**Task**
Transcribe each record below character for character.

**Material for this task**
══════

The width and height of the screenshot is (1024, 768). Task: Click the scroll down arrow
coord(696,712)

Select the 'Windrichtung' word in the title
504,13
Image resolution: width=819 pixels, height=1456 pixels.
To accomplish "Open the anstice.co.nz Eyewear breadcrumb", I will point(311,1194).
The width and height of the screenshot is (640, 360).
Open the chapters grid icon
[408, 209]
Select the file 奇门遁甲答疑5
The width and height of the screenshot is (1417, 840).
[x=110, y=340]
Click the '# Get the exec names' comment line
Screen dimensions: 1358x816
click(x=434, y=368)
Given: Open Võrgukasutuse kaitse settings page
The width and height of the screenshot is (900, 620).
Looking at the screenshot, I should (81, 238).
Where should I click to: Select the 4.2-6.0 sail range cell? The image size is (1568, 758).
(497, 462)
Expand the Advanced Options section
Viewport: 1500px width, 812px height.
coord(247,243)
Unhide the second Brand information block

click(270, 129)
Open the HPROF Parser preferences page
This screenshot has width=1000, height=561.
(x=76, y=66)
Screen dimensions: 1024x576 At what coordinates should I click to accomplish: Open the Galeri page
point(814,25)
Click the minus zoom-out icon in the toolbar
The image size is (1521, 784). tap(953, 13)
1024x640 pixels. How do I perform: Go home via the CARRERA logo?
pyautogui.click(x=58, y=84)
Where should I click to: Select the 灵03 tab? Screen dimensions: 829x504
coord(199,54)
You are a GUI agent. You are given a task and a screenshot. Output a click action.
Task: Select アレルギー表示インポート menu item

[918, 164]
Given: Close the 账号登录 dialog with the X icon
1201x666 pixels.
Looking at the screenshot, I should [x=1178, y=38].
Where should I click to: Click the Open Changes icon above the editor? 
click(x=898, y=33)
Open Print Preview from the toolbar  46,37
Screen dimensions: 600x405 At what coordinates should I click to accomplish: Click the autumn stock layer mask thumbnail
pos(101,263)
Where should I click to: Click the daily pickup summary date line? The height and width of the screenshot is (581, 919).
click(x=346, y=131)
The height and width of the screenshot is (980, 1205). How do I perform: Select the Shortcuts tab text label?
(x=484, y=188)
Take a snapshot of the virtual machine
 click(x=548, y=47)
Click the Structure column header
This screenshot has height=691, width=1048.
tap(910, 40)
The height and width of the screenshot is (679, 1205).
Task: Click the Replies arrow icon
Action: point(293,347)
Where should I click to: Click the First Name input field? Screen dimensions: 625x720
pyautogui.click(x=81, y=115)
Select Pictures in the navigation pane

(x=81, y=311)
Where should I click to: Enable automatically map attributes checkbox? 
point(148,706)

══════

**Output of the task**
The width and height of the screenshot is (1024, 768). Task: Click the scroll down arrow
coord(696,712)

Select the 'Windrichtung' word in the title
504,13
Image resolution: width=819 pixels, height=1456 pixels.
To accomplish "Open the anstice.co.nz Eyewear breadcrumb", I will point(311,1194).
The width and height of the screenshot is (640, 360).
Open the chapters grid icon
[408, 209]
Select the file 奇门遁甲答疑5
The width and height of the screenshot is (1417, 840).
[x=110, y=340]
Click the '# Get the exec names' comment line
Screen dimensions: 1358x816
click(x=434, y=368)
Given: Open Võrgukasutuse kaitse settings page
The width and height of the screenshot is (900, 620).
Looking at the screenshot, I should (81, 238).
Where should I click to: Select the 4.2-6.0 sail range cell? The image size is (1568, 758).
(497, 462)
Expand the Advanced Options section
Viewport: 1500px width, 812px height.
coord(247,243)
Unhide the second Brand information block

click(270, 129)
Open the HPROF Parser preferences page
This screenshot has width=1000, height=561.
(x=76, y=66)
Screen dimensions: 1024x576 At what coordinates should I click to accomplish: Open the Galeri page
point(814,25)
Click the minus zoom-out icon in the toolbar
The image size is (1521, 784). tap(953, 13)
1024x640 pixels. How do I perform: Go home via the CARRERA logo?
pyautogui.click(x=58, y=84)
Where should I click to: Select the 灵03 tab? Screen dimensions: 829x504
coord(199,54)
You are a GUI agent. You are given a task and a screenshot. Output a click action.
Task: Select アレルギー表示インポート menu item

[918, 164]
Given: Close the 账号登录 dialog with the X icon
1201x666 pixels.
Looking at the screenshot, I should [x=1178, y=38].
Where should I click to: Click the Open Changes icon above the editor? 
click(x=898, y=33)
Open Print Preview from the toolbar  46,37
Screen dimensions: 600x405 At what coordinates should I click to accomplish: Click the autumn stock layer mask thumbnail
pos(101,263)
Where should I click to: Click the daily pickup summary date line? The height and width of the screenshot is (581, 919).
click(x=346, y=131)
The height and width of the screenshot is (980, 1205). How do I perform: Select the Shortcuts tab text label?
(x=484, y=188)
Take a snapshot of the virtual machine
 click(x=548, y=47)
Click the Structure column header
This screenshot has height=691, width=1048.
tap(910, 40)
The height and width of the screenshot is (679, 1205).
Task: Click the Replies arrow icon
Action: point(293,347)
Where should I click to: Click the First Name input field? Screen dimensions: 625x720
pyautogui.click(x=81, y=115)
Select Pictures in the navigation pane

(x=81, y=311)
Where should I click to: Enable automatically map attributes checkbox? 
point(148,706)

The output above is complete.